Tip 5: Ken je dossiers
Dossierkennis is cruciaal, zeggen bijna alle raadsleden die tips hebben ingeleverd. ‘Het gaat om de inhoud, niet om de likes,’ zegt onafhankelijk raadslid Hans van Mourik uit Gorinchem. Maar moet je álles weten? Nee, zeggen de meesten. Begin met een portefeuille waar je affiniteit mee hebt. ‘Je kunt je onmogelijk met alle dossiers bezighouden, dus verdeel de taken in je fractie’, zegt Daan Pruimboom. ‘Kies twee of drie onderwerpen en focus je daarop’, adviseert Miranda den Tuinder (D66, Hoeksche Waard). ‘Je kunt niet alles tegelijk.’

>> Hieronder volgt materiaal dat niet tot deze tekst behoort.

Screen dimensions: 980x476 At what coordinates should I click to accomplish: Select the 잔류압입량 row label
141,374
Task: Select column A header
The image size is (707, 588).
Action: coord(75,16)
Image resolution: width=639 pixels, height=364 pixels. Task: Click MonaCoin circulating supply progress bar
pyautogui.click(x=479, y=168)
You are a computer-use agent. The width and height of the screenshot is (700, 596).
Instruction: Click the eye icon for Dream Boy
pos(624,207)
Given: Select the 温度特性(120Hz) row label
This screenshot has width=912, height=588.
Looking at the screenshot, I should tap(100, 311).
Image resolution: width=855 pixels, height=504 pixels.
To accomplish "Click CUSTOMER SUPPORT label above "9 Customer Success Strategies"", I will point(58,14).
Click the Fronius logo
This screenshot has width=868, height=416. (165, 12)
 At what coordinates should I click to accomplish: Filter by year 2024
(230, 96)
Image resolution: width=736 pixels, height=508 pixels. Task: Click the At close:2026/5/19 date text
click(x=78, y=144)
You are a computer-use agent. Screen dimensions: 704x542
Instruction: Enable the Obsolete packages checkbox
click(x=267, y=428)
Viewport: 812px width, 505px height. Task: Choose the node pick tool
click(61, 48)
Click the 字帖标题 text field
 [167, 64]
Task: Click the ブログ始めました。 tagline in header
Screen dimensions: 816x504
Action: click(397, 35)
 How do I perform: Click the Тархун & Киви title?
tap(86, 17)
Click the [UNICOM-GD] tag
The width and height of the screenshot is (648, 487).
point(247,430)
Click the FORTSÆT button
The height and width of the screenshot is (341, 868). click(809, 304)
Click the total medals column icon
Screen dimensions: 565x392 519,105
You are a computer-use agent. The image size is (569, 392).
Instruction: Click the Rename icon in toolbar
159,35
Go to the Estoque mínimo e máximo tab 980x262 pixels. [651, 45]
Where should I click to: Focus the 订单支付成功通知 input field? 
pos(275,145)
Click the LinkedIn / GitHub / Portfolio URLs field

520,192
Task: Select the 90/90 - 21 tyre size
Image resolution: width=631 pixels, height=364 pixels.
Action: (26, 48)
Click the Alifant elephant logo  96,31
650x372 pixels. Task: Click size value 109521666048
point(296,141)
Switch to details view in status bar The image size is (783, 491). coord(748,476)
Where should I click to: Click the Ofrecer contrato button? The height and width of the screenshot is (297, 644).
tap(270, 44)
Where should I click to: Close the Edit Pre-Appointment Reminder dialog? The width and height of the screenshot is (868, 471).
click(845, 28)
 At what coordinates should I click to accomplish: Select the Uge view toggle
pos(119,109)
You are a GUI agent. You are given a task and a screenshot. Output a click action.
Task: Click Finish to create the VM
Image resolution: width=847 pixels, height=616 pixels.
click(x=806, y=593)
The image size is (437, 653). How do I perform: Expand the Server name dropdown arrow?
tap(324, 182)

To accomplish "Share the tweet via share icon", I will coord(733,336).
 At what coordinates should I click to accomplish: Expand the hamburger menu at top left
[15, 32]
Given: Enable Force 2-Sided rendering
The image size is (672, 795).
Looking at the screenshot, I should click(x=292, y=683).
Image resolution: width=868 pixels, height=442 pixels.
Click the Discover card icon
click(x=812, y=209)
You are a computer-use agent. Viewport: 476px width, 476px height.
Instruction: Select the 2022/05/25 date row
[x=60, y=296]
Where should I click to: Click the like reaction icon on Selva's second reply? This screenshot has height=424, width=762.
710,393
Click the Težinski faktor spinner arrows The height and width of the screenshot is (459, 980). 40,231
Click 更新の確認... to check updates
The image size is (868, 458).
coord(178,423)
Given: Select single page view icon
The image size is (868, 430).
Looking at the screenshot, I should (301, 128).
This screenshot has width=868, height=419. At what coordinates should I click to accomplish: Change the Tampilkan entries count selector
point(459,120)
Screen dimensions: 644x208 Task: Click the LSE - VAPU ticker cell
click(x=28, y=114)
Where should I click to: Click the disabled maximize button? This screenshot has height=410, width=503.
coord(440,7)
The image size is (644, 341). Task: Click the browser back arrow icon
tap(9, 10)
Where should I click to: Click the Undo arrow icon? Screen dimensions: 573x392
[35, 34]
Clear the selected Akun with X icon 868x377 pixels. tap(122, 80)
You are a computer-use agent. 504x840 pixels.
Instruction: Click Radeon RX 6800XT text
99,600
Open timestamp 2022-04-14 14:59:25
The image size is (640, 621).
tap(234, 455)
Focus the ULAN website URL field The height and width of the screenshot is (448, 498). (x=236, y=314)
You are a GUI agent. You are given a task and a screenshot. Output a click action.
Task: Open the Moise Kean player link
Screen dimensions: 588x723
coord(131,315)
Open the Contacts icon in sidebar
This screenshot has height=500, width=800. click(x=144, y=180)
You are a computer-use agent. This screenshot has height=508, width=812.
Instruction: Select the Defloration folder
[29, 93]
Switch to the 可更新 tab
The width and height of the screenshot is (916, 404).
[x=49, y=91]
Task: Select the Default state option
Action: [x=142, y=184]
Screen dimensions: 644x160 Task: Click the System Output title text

Maar let op: als raadslid stem je over álle onderwerpen die voorbijkomen, ook de dossiers waar je zelf niet zoveel mee hebt en waar een fractiegenoot het woord over voert. ‘Van jou wordt verwacht dat je een besluitvormend standpunt in kunt nemen op alle onderwerpen’, zegt Bo ter Braak. ‘Zorg daarom dat je ook kennis hebt van die dossiers.’ Haitske van de Linde: ‘Uiteindelijk moet jij er namelijk ook over stemmen.’

Tip 6. Blijf jezelf
Makkelijker gezegd dan gedaan: wees authentiek. Daan Hooiveld: ‘Inwoners houden van oprechtheid. Behoud dan ook je eigen stijl, zowel in woordvoeringen als in je presentatie naar je inwoners toe.’ Michelle van Doorn: ‘Probeer vooral niet een andere politicus te imiteren, ook al bewonder je diens stijl. Je wordt alleen geloofwaardig als je jezelf blijft en gun jezelf ook de tijd en ruimte om je stijl te ontdekken.’ Wel van belang, vindt Astrud Wildschut: ‘Blijf altijd integer en bij jezelf; laat je niet beïnvloeden en sta voor wat jij belangrijk vindt.’

Tip 7. Ga naar buiten
Tot slot de belangrijkste tip, afgaand op hoe vaak deze wordt genoemd: je doet het voor de inwoners. ‘Raadswerk doe je niet voor jezelf, voor de inwoners van de stad’, stelt Hans van Mourik. Dossierkennis is belangrijk (tip 5). Maar, zegt Charif El Idrissi, ‘investeer je tijd niet alleen in het lezen van stukken. Veldonderzoek is net zo belangrijk. Ga daarom het veld in en haal zo veel mogelijk op bij inwoners.’ ‘Ga naar buiten’, zegt Willem-Jan Verdoes (CU/SGP, Zuidplas). ‘Zoek de inwoners actief op’, stelt Hanneke Willemstein (GBSV, Alphen-Chaam), ‘niet alleen bij inspraakavonden, maar ook in het café. Je hoeft het niet altijd over politieke zaken te hebben, maar zorg dat je de inwoners leert kennen.’ 
Bo ter Braak, ten slotte: ‘Vergeet niet dat de belangrijkste gesprekken en de meeste informatie vanuit de samenleving komen, bijvoorbeeld langs het voetbalveld. Je bent gekozen door de samenleving om als vertegenwoordiger op te treden. Verlies dat niet uit het oog.’